**Selected extract**
"""
# Cod Jigging in Korea



## ksong (Jun 30, 2004)

I fished with 10 other Korean fishermen out of Guryong-Ko,near Pohang yesterday.
It is about 180 miles from Seoul and the highway system to the small harbor is great.

You got to like fancy and modern rest areas on the highway. They are full of restaurants and stores to eat and drinks.











We arrived at the harbor around 10 pm on Friday and slept at a motel nearby.
We left the harbor around 6:00 am on Sat. It took about one and half hours which is normally long for cod fishing in Korea. the first thing I noticed on the boat is everyone is using electric reel except me.
The depth was about 100 meter (300 ft). I brought only light 7 10 oz jigs and other fishermen used 450g jigs. Drift was pretty fast because of some wind in the morning. Even I could hold the bottom, I didn't get as many bites as other fishermen who used heavier jigs. 
Once I switched to the heavier jig they used I started to get bites.

Bottom was very sticky. While we were fishing in rocky areas dotted with nets, It seemed everyone had hung up at the bottom at least once on each drif. They used ligh 20 -30 lb mono line for assist hooks so that the mono line get broken when hung up without using expensive jigs. It is very effective, but I lost a decent size cod as the line to the assist hook got broken while fighting.


----------



## ksong (Jun 30, 2004)

Jig iwth multiple hooks with mono assist line.


my improvised jigs with mono line for hooks.


Everybody used electric reel. I observed how they jigs with the reels. They jigged with the reels and use electric power to reel the hooked cod. Once the cod came up to close to the surface, the function of electric reels stopped automatically and reeled in cod manually.
The boat has power outlet for the reels, but most guys brought their own small battery packs.


----------



## ksong (Jun 30, 2004)

one of good size cod caught on the trip.


I didn't have many hit to impress them with light jigs, but I had three cod on last three drift while most guys didn't get hit by casting far with 250g Super Sardine jig when current become moderate.


Fishing was OK with small and market sized cod, but I am just happy to have an opportunity to fish cod in Korea.


----------



## SpottedAg (Jun 16, 2010)

Great report. Those are bigger than the fish I caught in Korea.


----------



## ToddB (Jul 8, 2013)

How much do they charge for a trip like that? I will be there in September and would really like to do some fishing.


----------



## ksong (Jun 30, 2004)

ToddB said:


> How much do they charge for a trip like that? I will be there in September and would really like to do some fishing.


The charter rate is about $800 - $1,000 and there is no tip system in Korea.

It is funny that service is better than you go to a country with no tip system.


----------



## ToddB (Jul 8, 2013)

Is that the price for 1 person?


----------
"""
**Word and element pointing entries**
"""
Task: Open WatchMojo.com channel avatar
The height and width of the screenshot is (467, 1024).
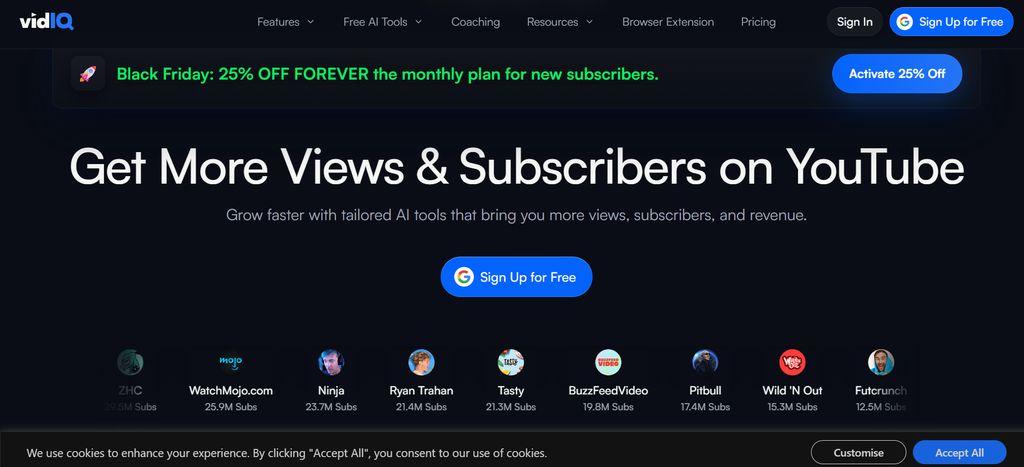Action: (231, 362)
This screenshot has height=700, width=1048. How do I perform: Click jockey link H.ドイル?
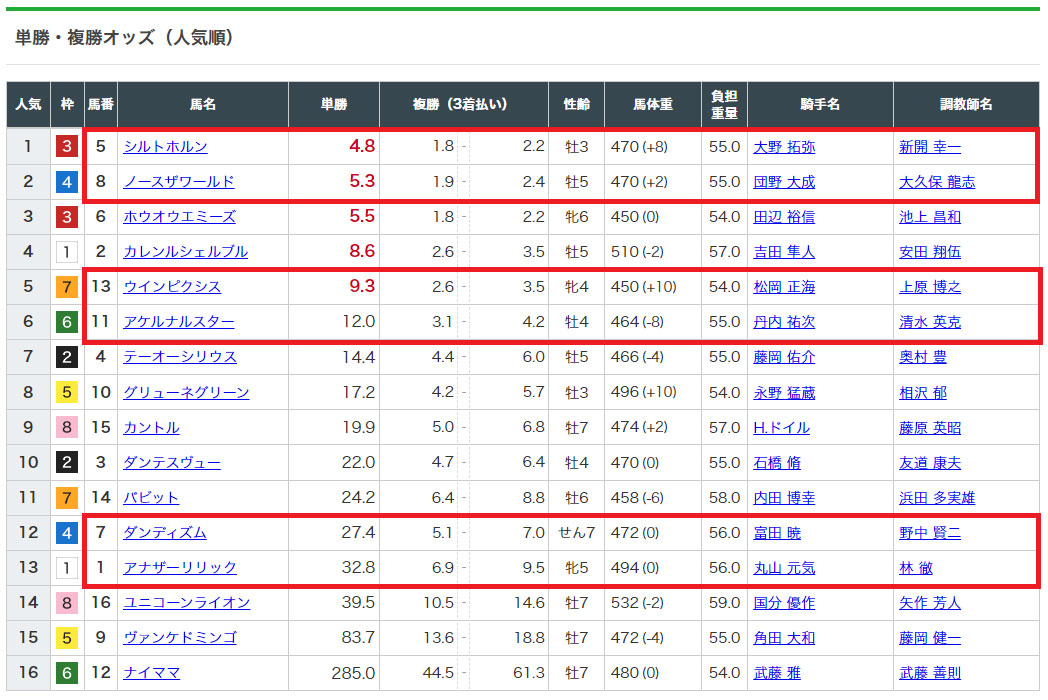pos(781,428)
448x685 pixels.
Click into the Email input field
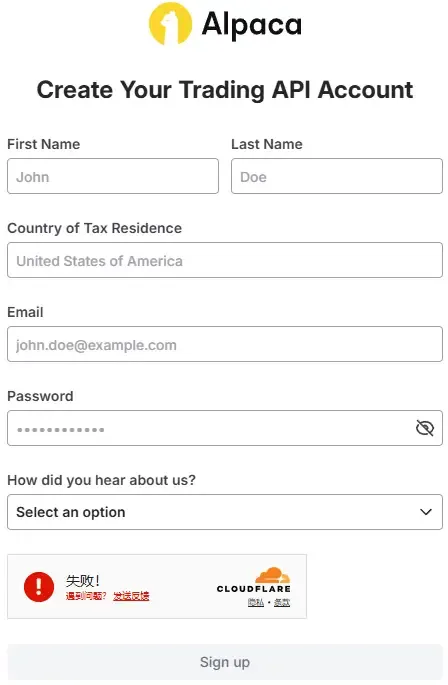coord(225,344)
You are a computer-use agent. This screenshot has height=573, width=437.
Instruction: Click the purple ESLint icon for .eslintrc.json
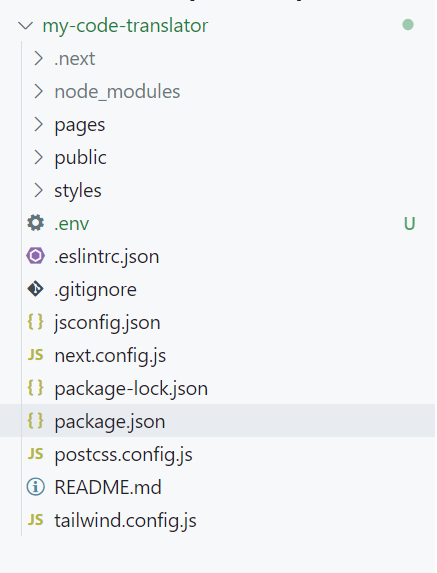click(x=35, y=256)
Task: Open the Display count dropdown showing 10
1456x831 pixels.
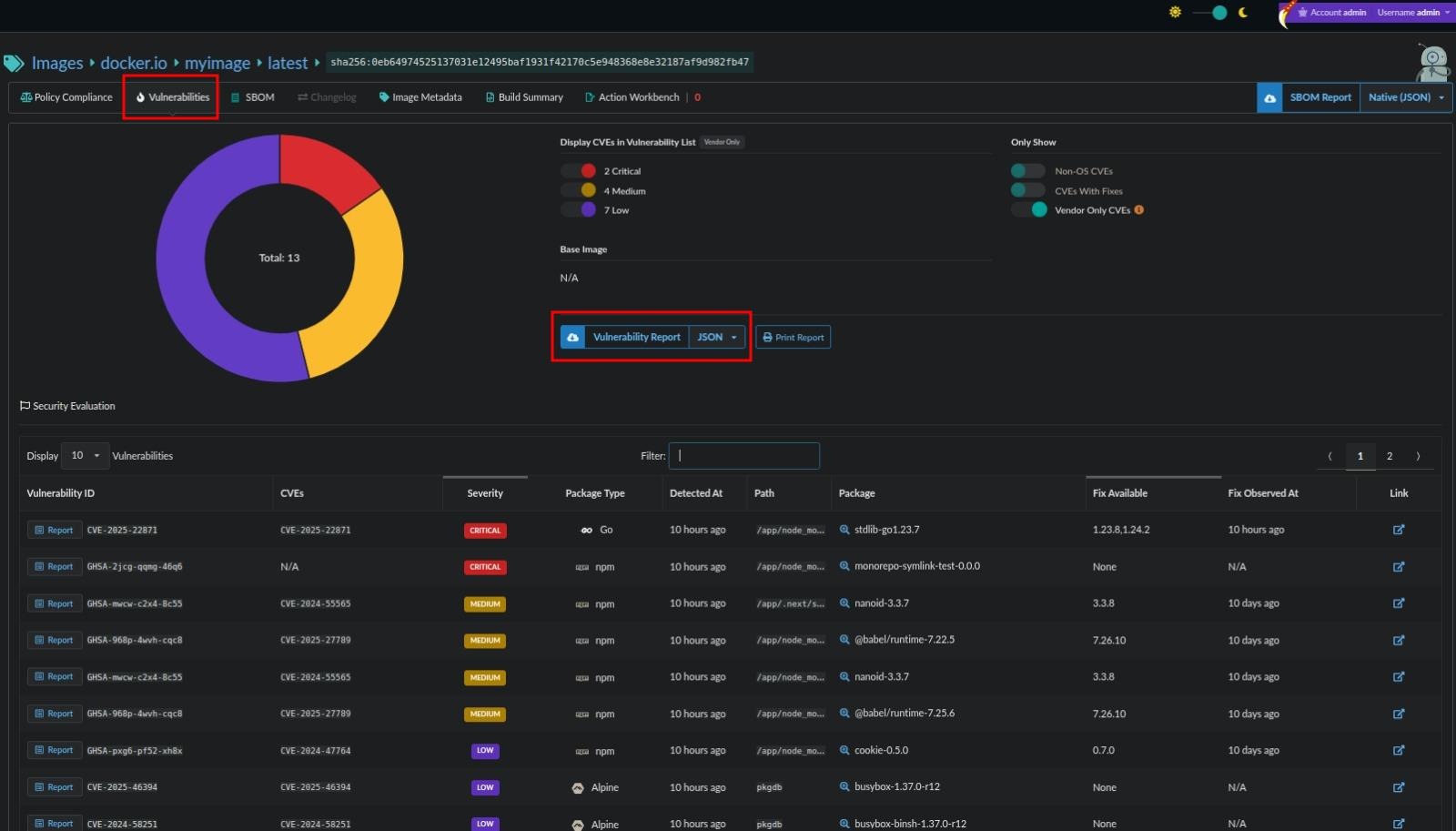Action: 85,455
"""
**Exercise requirements**
**a.** Please list every distinct username that posts in the cod jigging thread, naming each one only once.
**b.** Reproduce the passage of the cod jigging thread that starts at the words "# Cod Jigging" and ends after the words "harbor is great.".

**Results of the exercise**
**a.** ksong, SpottedAg, ToddB

**b.**
# Cod Jigging in Korea



## ksong (Jun 30, 2004)

I fished with 10 other Korean fishermen out of Guryong-Ko,near Pohang yesterday.
It is about 180 miles from Seoul and the highway system to the small harbor is great.